Once Collected, Forever Protected, as the saying goes. XAKX47X took this just-invented expression to heart, complimenting his trusty set of Companies with the cantrip that's got every faithful Modern die-hard gazing after it longingly as the dallying dude from that meme, including yours truly. Once ensures early-game curves loaded up with the right mix of mana dorks and payoffs, a balance now supremely tweak-able depending on the opponent—in postboard games against Jund, for instance, pilots can dig for extra dorks to replace the first one, which is almost certainly dead on arrival, or just Giver of Runes, a one-mana handful for any spot-removal deck.

Modern Challenge winner ANTOINE57437 skipped over Once in favor of Ephemerate in Collected Blink. Well, not entirely; the card may well be too good not to include, as evinced by the single copy that did make the cut! More of a Blink deck that splashes Company, Collected Blink features the usual Blink suspects, including the Wasteland Strangler and Tidehollow Sculler package and a staple, recurring Black Lotus effect in Aether Vial. Even when it's scooping up the deck's one- and two-drops, Collected Company finds plenty of high-value targets in this build, including hosers like Kambal, Consul of Allocation and Gaddock Teeg after siding.

Flirting With Death

It wouldn't be a Modern Brew Report without a couple of graveyard decks, and February is certainly delivering on that front.

Faithless Looting may be gone, but Hollow Ox has a plan regarding how to revitalize the neutered Hollow Phoenix decks of old. First up is Ox of Agonas, replacing Bedlam Reveler as a restocking top-end threat; Ox cares not for the type of card in the graveyard, rewarding "bad" Burning Inquiry loots and turning the card into a velocity granter extraordinaire. It's also exactly the card pilots want in the graveyard, since that's where it can be cast from for escape.

Fueling Ox best is Underworld Breach, a Yawgmoth's Will of sorts for the deck's draw power. Topdecking Breach in the mid-game lets pilots recast their Inquiries and Reunions at will, helping locate and bin Ox only to drop it in play for even more card advantage. Rampaging Ferocidon from the sideboard joins Flameblade Adept and Runaway Steam-Kin as plans that persevere in sickness, health, and through Rest in Peace.

Then there's this unique take on Assault Loam, which seems cognizant of the deck's positioning as a tad too slow to play the game it wants to in Modern. The solution? A playset of Ensnaring Bridge to slow down those faster aggro-combo strategies if not beat them outright. Sped into via Simian Spirit Guide, Bridge can stop assaults in their tracks as early as turn two. Wrenn and Six and Elvish Reclaimer are on-theme Plan B's should opponents find ways of quelling the Assault-Loam strategy, such as with Surgical Extraction; Tireless Tracker and Chandra, Awakened Inferno also make appearances as totally new angles of attack.

The Fairly Odd Couple

The next two decks share only their quirkiness, which us high school graduates know can be more than enough to excuse a courtship.

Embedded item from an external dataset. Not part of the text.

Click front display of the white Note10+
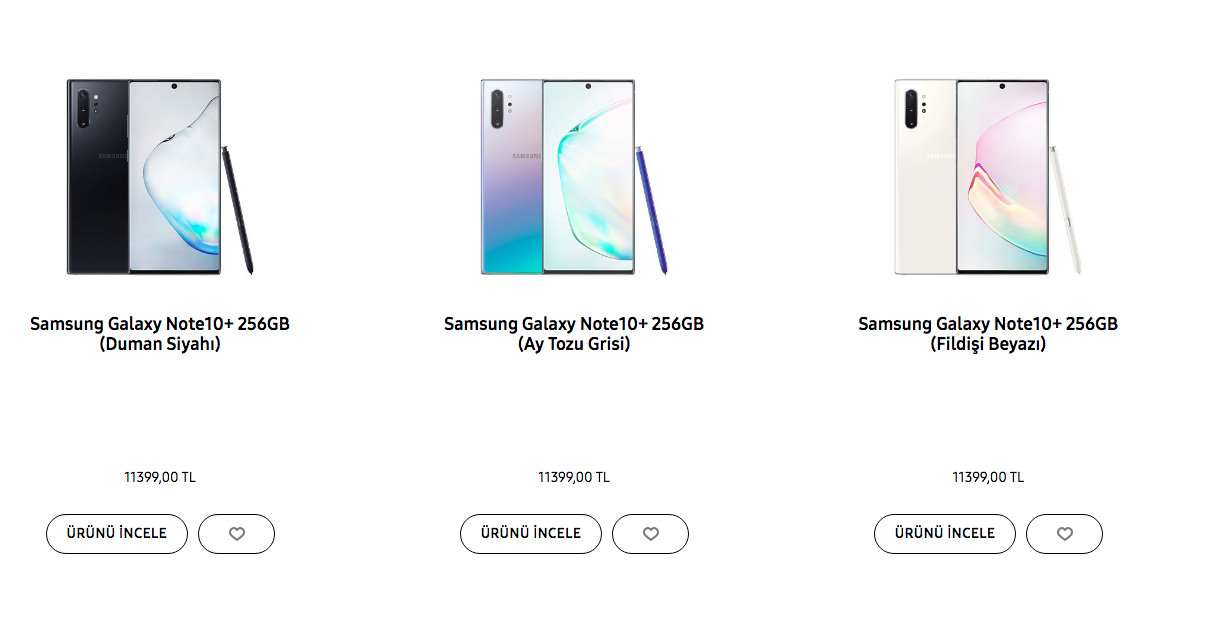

It may cost twice as much as Phantasmal Image, but Spark Double has the benefit of being able to copy planeswalkers and get around the legend rule. Although this nuance has never led to its play before, Spark Double Skred makes great use of the four-drop by flexing just how impactful it can be to have two of the same planeswalker on board ticking up or down with shared goals. Once the mana's online, it can't even be so bad to copy the lowly Ice-Fang Coatl, which nonetheless cantrips and leaves behind a deathly blocker for our trouble, or just fat-ass Tarmogoyf, who appears to be experiencing a resurgence this month with all the wonky card types running around.

Similarly, Tireless Tracker appears ever-popular as a boarded Plan B these days, with Veil of Summer also claiming hella spots across the board as an all-purpose answer to "your stuff" in the majority of interactive matchups.

I told you we hadn't seen the last of Uro, Titan of Nature's Wrath! Both these decks run it, but neither as deliberately as Lazav Titans, whose creature suite paints a plain picture of its devious aspirations: front-end or otherwise put a Titan into the graveyard (such as with Scour, Liliana, or Lazav's random mill), then copy it for its "cheating" price with Lazav, the Multifarious. Once Lazav is big and strong, Stubborn Denial can protect it from removal as it lays the smack down, Project Pat voice.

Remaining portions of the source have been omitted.